— Record excerpts —
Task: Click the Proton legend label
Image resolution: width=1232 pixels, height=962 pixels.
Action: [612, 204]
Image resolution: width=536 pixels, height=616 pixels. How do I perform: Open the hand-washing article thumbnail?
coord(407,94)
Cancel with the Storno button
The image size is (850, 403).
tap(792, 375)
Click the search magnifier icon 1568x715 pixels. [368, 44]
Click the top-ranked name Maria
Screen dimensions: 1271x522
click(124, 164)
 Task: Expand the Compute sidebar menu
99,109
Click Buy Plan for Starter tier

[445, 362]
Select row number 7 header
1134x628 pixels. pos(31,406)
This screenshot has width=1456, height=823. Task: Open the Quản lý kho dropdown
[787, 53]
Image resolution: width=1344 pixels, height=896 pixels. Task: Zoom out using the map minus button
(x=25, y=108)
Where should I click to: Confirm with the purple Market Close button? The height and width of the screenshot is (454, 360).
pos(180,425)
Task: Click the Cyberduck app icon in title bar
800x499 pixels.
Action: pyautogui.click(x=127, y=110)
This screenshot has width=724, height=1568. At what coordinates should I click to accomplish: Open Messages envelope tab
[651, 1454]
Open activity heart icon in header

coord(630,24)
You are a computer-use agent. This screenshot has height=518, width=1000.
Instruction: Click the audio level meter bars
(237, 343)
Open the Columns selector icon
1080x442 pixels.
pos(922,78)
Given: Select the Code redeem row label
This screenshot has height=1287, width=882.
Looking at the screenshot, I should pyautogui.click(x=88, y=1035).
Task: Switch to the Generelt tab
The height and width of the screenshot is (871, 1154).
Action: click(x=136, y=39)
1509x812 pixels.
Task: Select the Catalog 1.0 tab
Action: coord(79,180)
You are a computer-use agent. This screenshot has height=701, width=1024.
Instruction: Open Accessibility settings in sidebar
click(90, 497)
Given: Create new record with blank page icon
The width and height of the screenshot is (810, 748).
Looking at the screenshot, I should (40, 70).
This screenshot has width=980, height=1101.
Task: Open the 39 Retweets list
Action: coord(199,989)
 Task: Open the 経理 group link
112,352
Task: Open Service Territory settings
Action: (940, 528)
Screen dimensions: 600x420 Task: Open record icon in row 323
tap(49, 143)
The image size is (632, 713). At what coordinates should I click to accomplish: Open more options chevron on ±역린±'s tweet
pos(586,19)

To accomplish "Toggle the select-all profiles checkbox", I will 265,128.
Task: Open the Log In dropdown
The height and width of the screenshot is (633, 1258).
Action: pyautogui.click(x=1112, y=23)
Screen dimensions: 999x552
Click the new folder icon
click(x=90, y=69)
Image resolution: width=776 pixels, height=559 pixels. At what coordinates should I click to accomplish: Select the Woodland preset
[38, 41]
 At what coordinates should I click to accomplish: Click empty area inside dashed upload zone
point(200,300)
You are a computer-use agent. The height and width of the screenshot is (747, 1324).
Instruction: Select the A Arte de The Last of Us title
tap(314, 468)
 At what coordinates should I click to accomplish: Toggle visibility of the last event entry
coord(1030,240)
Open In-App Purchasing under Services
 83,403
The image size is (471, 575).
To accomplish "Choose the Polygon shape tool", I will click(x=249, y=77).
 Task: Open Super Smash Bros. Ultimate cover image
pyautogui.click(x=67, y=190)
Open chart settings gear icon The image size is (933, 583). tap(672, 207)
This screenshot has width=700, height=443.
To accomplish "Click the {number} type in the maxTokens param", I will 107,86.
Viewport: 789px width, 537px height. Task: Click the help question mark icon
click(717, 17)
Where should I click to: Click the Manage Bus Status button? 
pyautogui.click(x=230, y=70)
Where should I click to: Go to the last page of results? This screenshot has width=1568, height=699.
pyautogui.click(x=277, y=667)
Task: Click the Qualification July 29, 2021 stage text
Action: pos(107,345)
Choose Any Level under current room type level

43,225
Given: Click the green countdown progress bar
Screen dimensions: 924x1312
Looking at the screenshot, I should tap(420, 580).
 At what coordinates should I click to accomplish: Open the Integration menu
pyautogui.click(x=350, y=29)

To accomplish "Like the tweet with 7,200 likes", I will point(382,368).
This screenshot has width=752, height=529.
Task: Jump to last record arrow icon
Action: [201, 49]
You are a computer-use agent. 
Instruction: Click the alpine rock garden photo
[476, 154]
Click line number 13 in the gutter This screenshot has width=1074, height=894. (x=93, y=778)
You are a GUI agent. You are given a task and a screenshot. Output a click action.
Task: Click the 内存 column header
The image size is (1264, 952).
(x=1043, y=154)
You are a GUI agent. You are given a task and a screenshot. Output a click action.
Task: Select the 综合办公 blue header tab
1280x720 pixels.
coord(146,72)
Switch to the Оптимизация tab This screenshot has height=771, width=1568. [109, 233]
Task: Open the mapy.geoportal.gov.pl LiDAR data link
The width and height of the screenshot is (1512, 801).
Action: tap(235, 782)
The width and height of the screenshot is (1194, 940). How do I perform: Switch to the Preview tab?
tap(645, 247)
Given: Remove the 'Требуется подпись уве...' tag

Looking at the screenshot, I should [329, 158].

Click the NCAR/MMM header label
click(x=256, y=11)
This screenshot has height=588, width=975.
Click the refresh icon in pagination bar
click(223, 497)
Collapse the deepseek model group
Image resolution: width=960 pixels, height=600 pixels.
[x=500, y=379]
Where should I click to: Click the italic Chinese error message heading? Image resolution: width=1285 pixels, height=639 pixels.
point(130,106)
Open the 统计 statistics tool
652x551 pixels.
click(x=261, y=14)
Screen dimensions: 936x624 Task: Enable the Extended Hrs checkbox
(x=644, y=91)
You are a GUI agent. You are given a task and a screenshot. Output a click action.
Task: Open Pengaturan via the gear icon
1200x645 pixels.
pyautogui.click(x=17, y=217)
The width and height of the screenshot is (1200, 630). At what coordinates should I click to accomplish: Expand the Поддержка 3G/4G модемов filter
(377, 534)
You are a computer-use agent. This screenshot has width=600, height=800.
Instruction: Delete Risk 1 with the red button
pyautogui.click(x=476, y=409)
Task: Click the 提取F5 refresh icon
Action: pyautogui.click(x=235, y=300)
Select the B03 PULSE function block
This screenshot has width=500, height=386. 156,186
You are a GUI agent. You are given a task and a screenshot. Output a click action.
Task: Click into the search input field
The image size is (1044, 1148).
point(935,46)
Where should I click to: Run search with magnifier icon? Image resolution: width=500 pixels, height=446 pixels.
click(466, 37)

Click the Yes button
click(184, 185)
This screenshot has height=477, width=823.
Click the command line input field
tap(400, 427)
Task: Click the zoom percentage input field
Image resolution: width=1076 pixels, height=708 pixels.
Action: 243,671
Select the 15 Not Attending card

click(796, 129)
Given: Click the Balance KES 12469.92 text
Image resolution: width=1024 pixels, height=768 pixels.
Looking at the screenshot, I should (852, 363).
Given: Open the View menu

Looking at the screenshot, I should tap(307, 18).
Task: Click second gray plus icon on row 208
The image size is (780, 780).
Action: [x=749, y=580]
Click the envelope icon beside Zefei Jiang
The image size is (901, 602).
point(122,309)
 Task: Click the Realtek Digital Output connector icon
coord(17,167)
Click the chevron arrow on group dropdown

— Task goal —
Each line in the entries above, starting at the line with "Task: Click the 内存 column header" and ending at the line with "This screenshot has height=588, width=975.", is to be printed exactly, and only those lines.

— Solution below —
Task: Click the 内存 column header
The image size is (1264, 952).
(x=1043, y=154)
You are a GUI agent. You are given a task and a screenshot. Output a click action.
Task: Select the 综合办公 blue header tab
1280x720 pixels.
coord(146,72)
Switch to the Оптимизация tab This screenshot has height=771, width=1568. [109, 233]
Task: Open the mapy.geoportal.gov.pl LiDAR data link
The width and height of the screenshot is (1512, 801).
Action: tap(235, 782)
The width and height of the screenshot is (1194, 940). How do I perform: Switch to the Preview tab?
tap(645, 247)
Given: Remove the 'Требуется подпись уве...' tag

Looking at the screenshot, I should [329, 158].

Click the NCAR/MMM header label
click(x=256, y=11)
This screenshot has height=588, width=975.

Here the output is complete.